One of the Great Reformation Confessions, the Shorter Confession, asks, “What is the chief end of humanity? And answers, “Our chief end is to glorify God, and to enjoy God forever.”
God is not a dour deity. Rather, God is a Lord of joyful exuberance. Laugh along with your unpredictable, exciting God and enjoy God now because one day we will enjoy God in the life to come. We practice that here when we laugh.
As Ross Snyder sums it up, “(In life) we are meant to enjoy, to delight, to celebrate. To be fascinated by presence, by mystery. To be so sensitive to patterns of beauty that they dwell in us from this time on.”
The story of Abraham and Sarah is really a lesson about grace. That what we cannot accomplish, God can do. That the greatest parts of our lives are not our fulfilling our goals, they are God giving us what we don’t expect.
The unexpected joys that seem so incongruous with the rest of life that all we can do is laugh at them.
It’s why the great Danish philosopher Soren Kierkegaard said that humor is the prelude to faith and laughter the beginning of prayer. Because so many things in life don’t line up exactly as we would expect them to or even like them to, humor often expresses our trusting God in the unknown, and our laughter communicates that trust.
So our laughing in the face of irony, uncertainty and joy is appropriate. We laugh in the image of our creator.
Author Elizabeth Elliot writes in her book, A Lamp for My Feet, “We cannot always or even often control events, but we can control how we respond to them. When things happen which dismay or appall, we ought to look to God for meaning, remembering that God is not taken by surprise nor God’s ultimate purpose be thwarted in the end.”
The closer we get to God the more clearly we can hear God’s laugh. For there is always another way.
Thinking of installations here, I remember the day of my first introduction to Bradley Hills like it was yesterday. I had been a member of this Presbytery but hadn’t crossed paths with the staff, ministry or congregation here much. I had decided to leave my previous church, a place I had loved and where we had been in very fruitful ministry together, because I sensed there was something else God had in store for me within parish ministry or without. I honestly wasn’t sure if I was meant for a church next or not. I was looking at all sorts of ideas and jobs throughout the nation, many not in the church.
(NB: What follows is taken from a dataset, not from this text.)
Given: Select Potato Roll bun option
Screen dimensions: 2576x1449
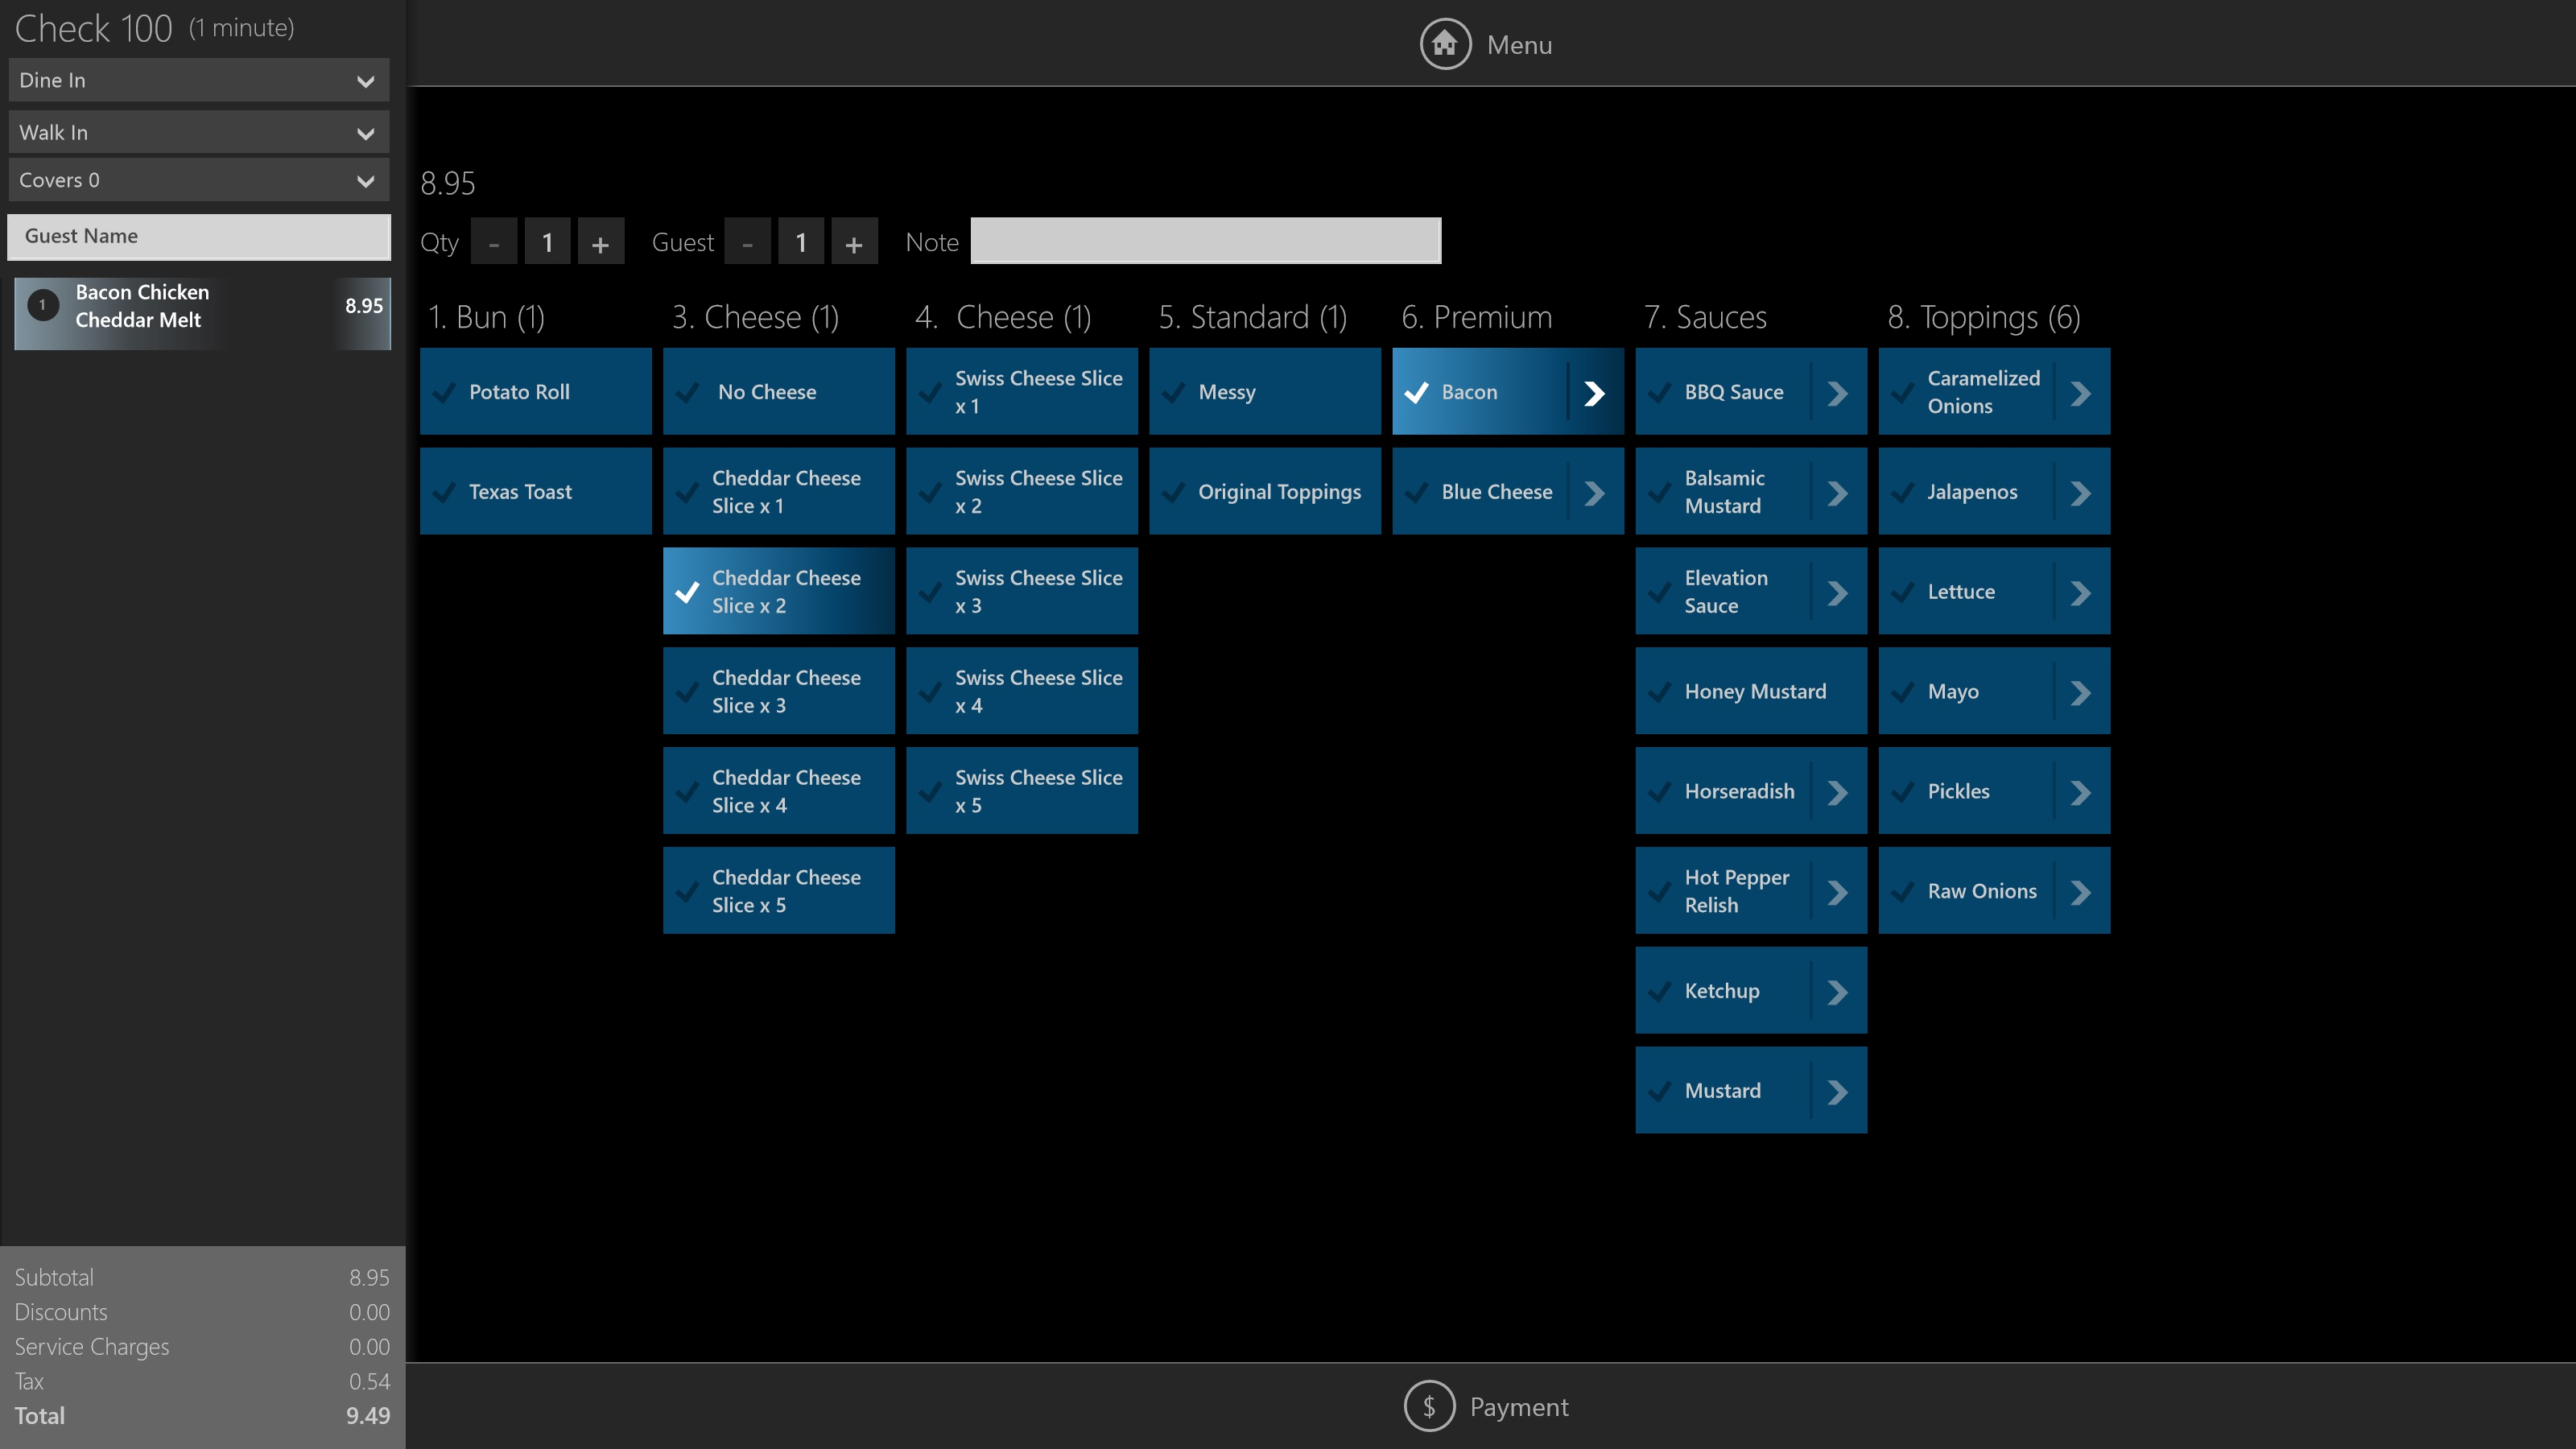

Yet something compelled me not only to apply but to come up here and meet with a group from Bradley Hills. Walking out of that meeting I had that feeling, Kori, I think you had it when you first met these folks in person, of being home where I belonged.
As I drove home I smiled. I could feel God’s face shining upon me. And I laughed thinking, “So this is what you have in store for me next God. Another parish, and one ten minutes from my house after all. I hadn’t noticed it before.” God’s unexpected joys.
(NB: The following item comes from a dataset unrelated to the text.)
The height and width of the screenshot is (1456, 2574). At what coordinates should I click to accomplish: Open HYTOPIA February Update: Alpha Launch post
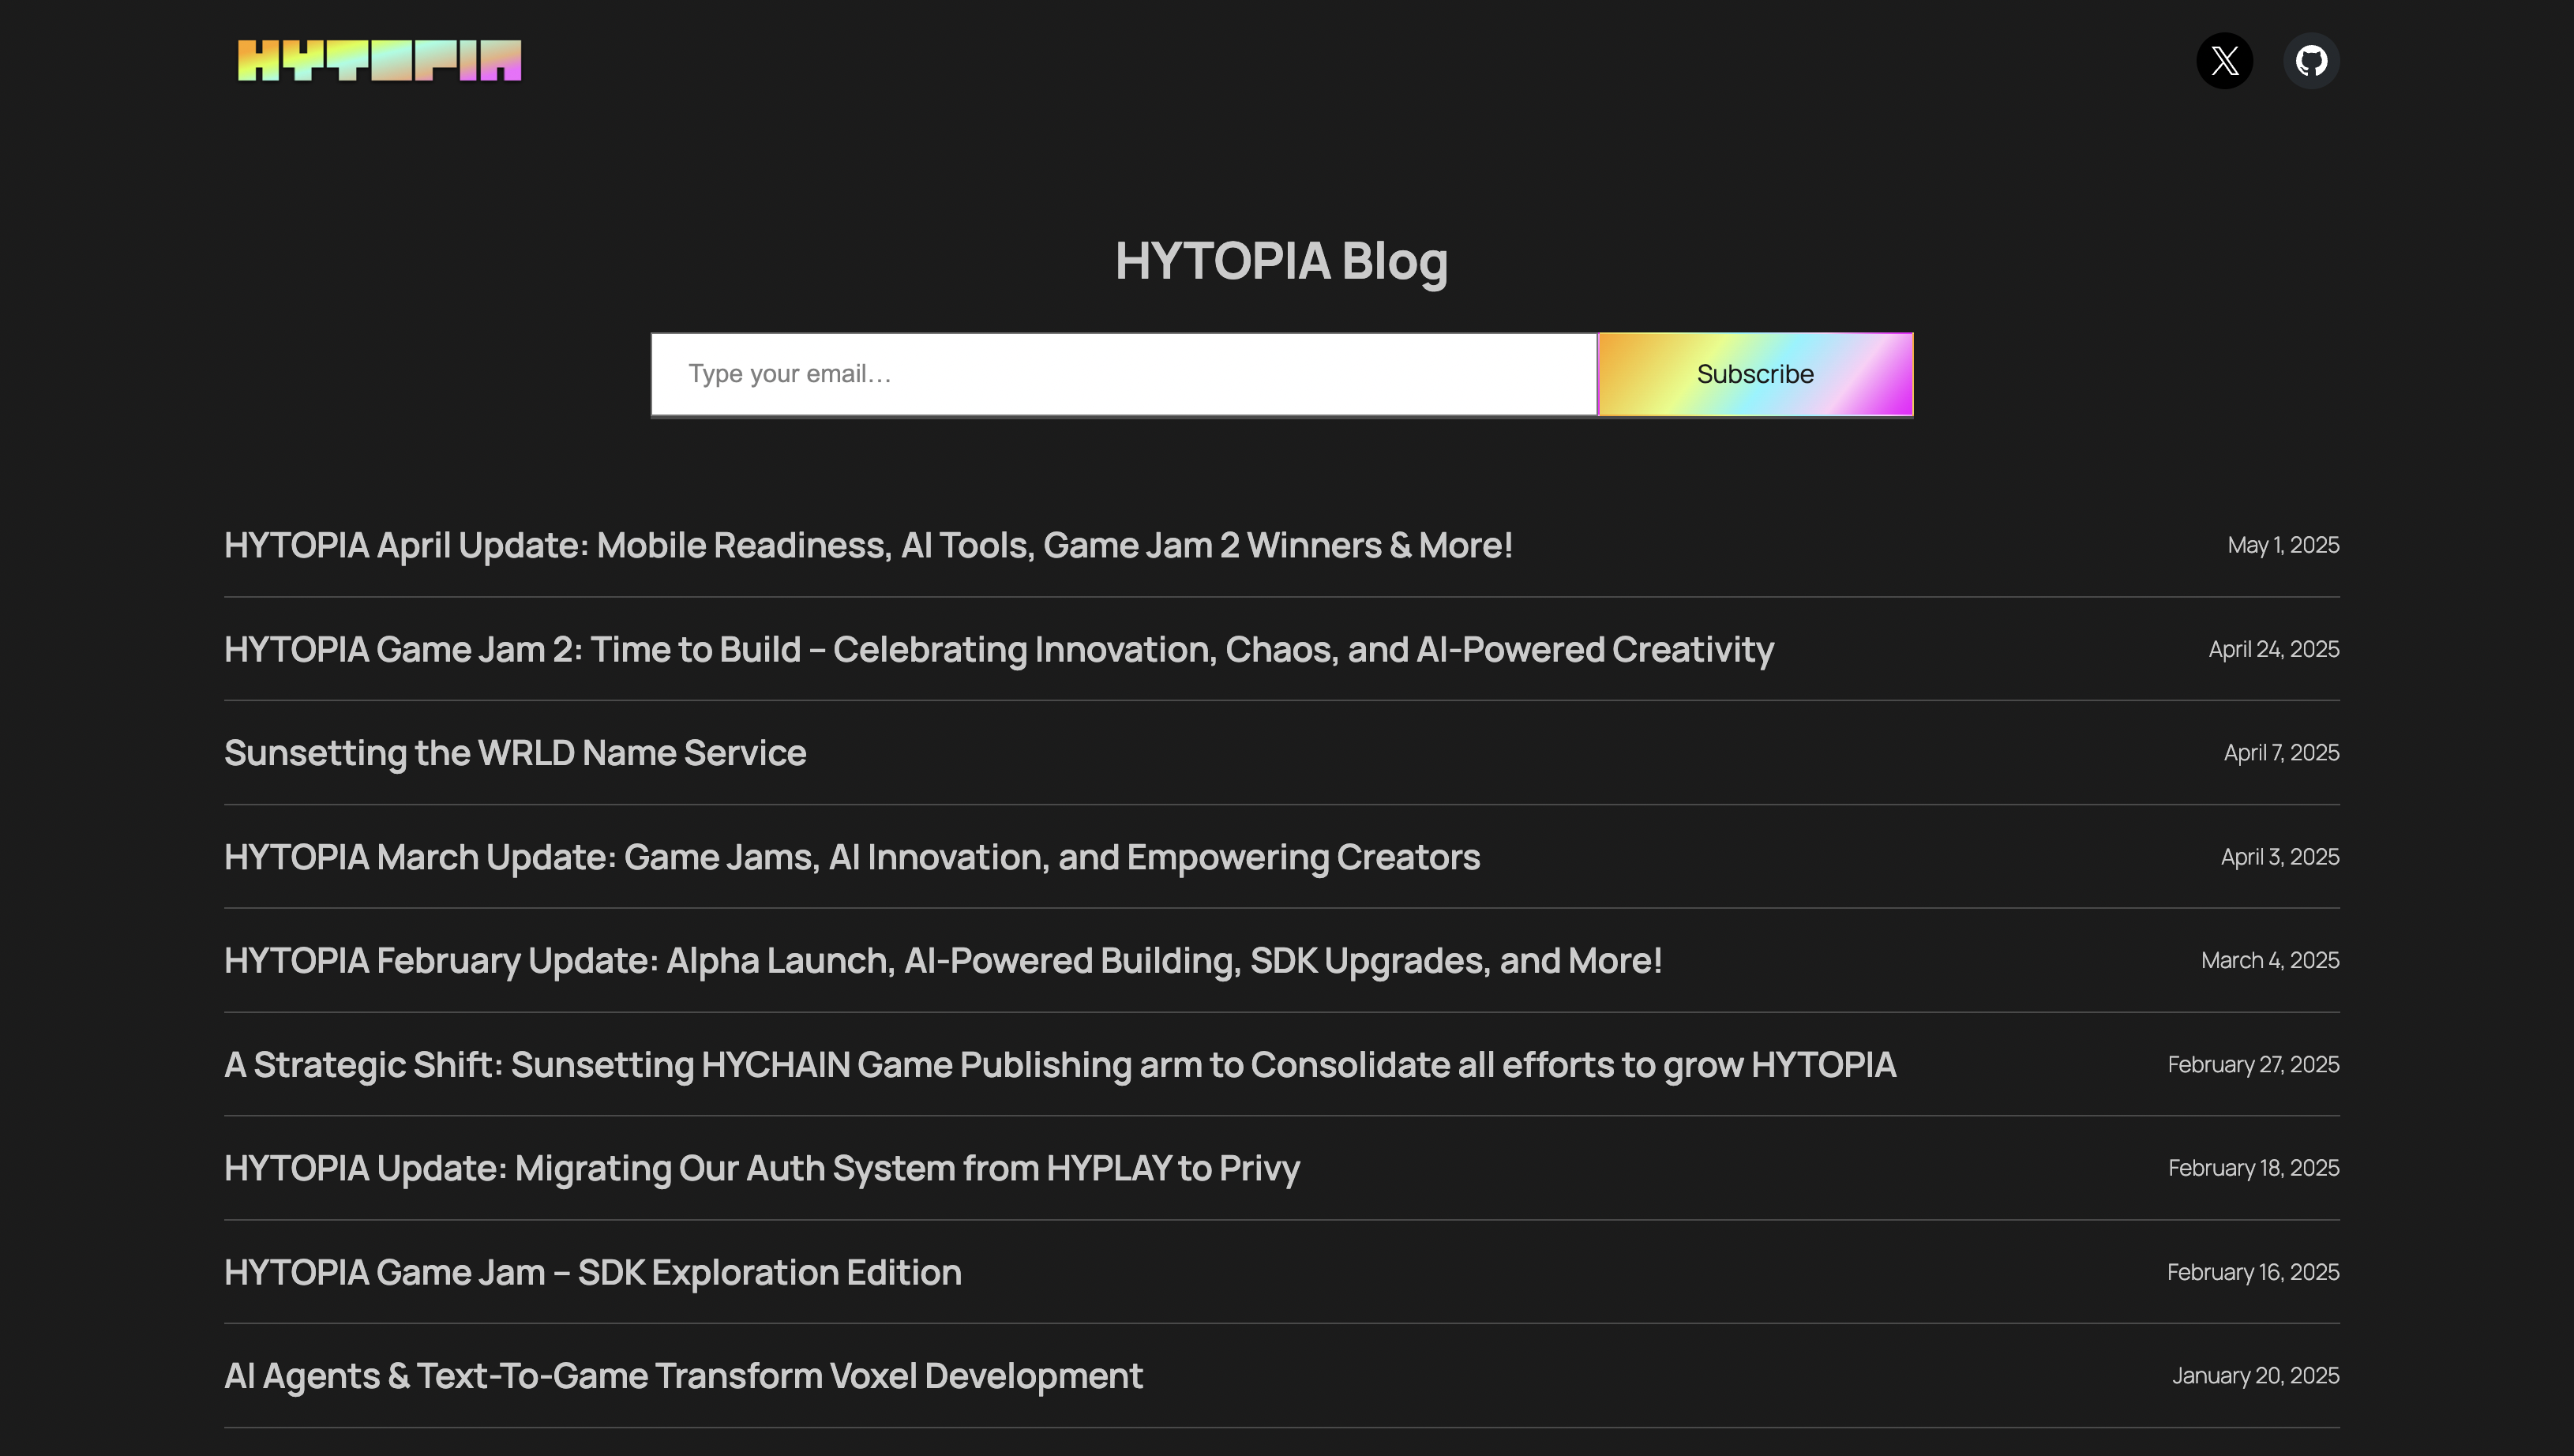coord(942,960)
We are heirs to Abraham and Sarah. Our laughs may be ironic, uncertain and joyful all in one because God is one of unpredictability. The divine that comes in a manger, on a donkey and on a cross. God walks out of tombs, ascends into heaven, and reigns over our lives. God comes in incongruous ways that turn decay into blossom, dirt into soul, lemons into lemonade, death into life.
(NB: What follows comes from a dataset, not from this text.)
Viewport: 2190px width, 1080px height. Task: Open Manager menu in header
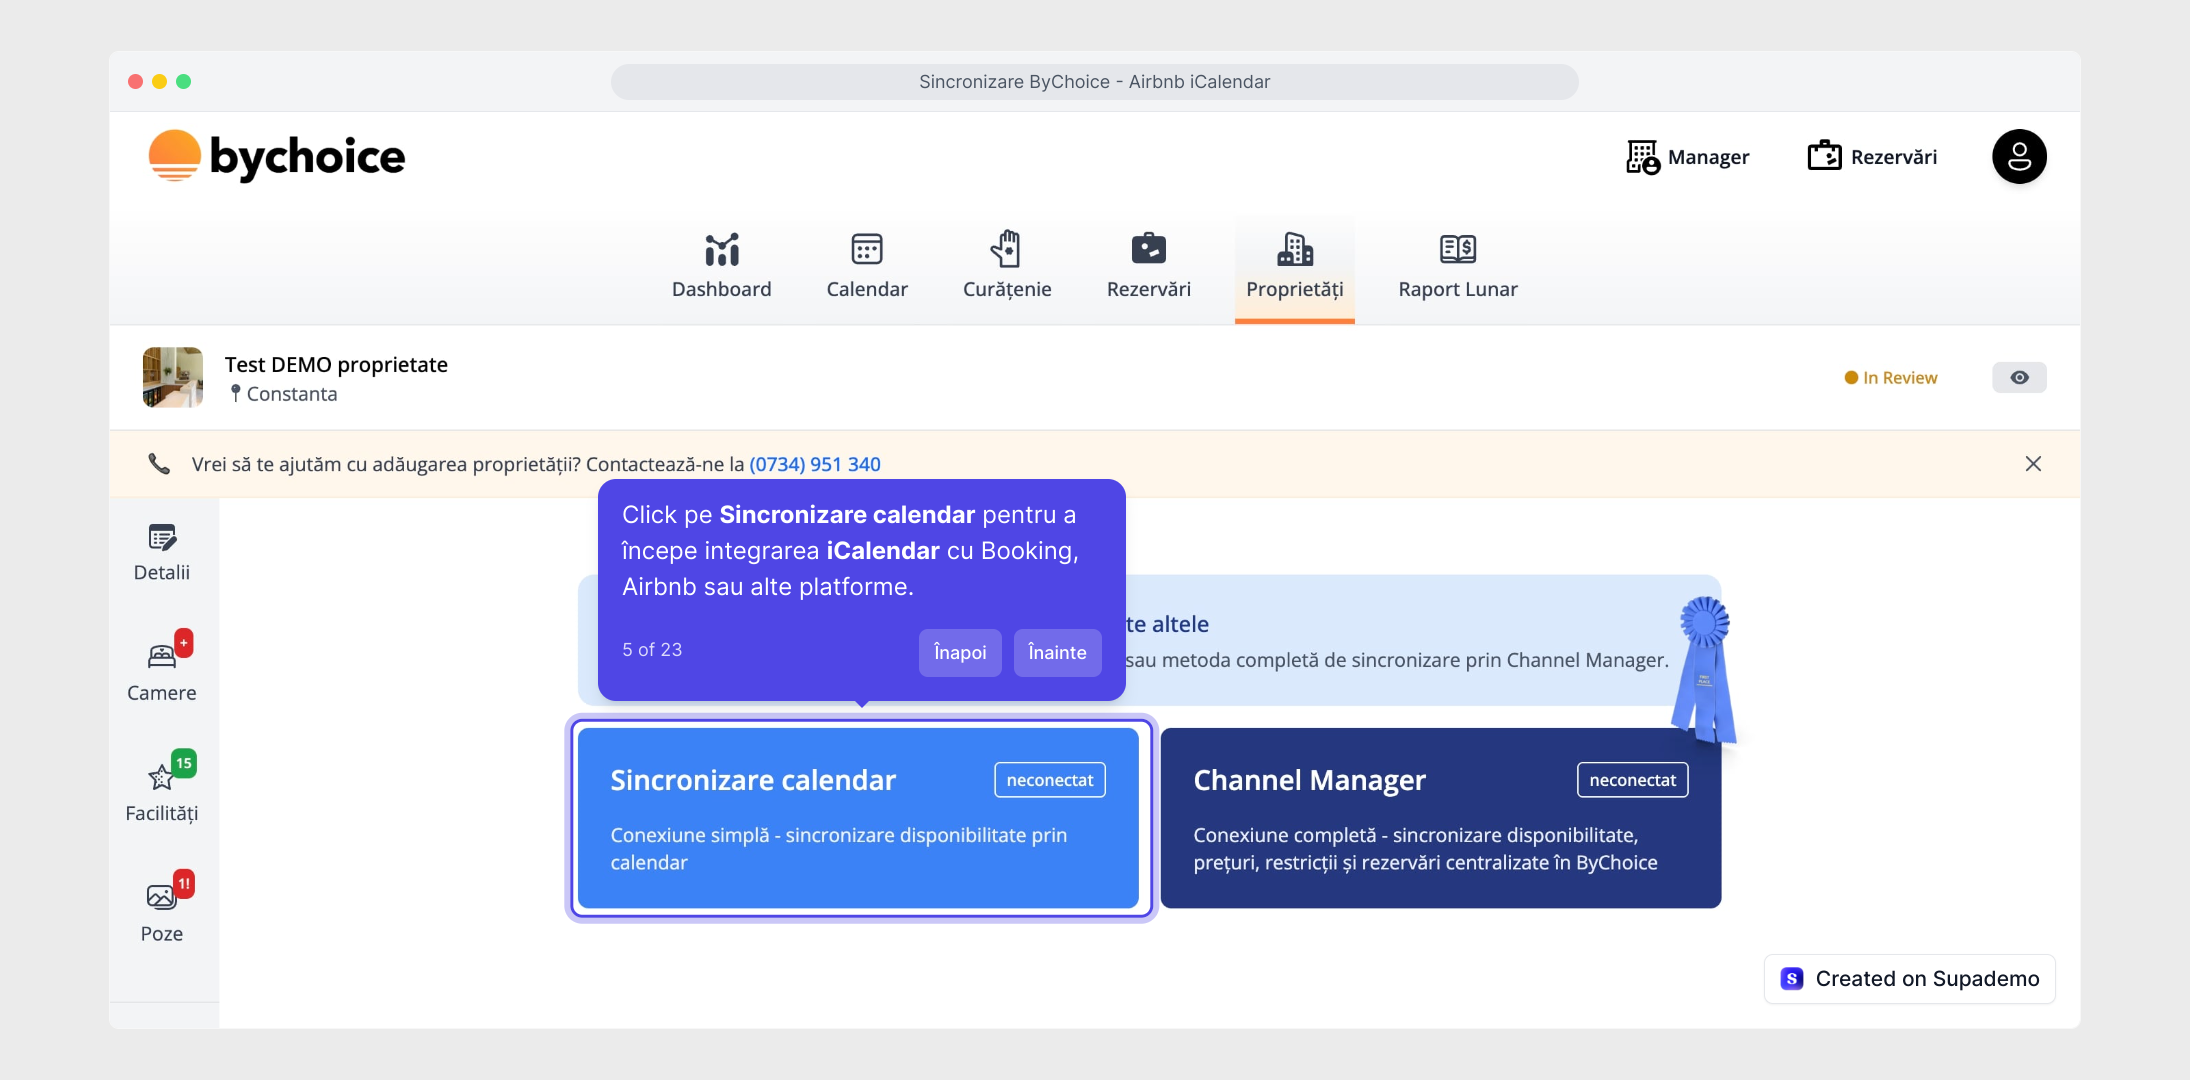click(x=1688, y=157)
For when we have waited and waited and have grown tired of waiting, when we are burned out at work or are stuck in relationships or are in a dry place in our lives. When we forget what our dreams even looked or felt like, don’t give up, keep going, look around the corner. For sometimes God has a way of reminding us that nothing is impossible for God, nothing is too unpredictable, and nothing is too wonderful for God. And then all we can really do is laugh. And give thanks. Amen.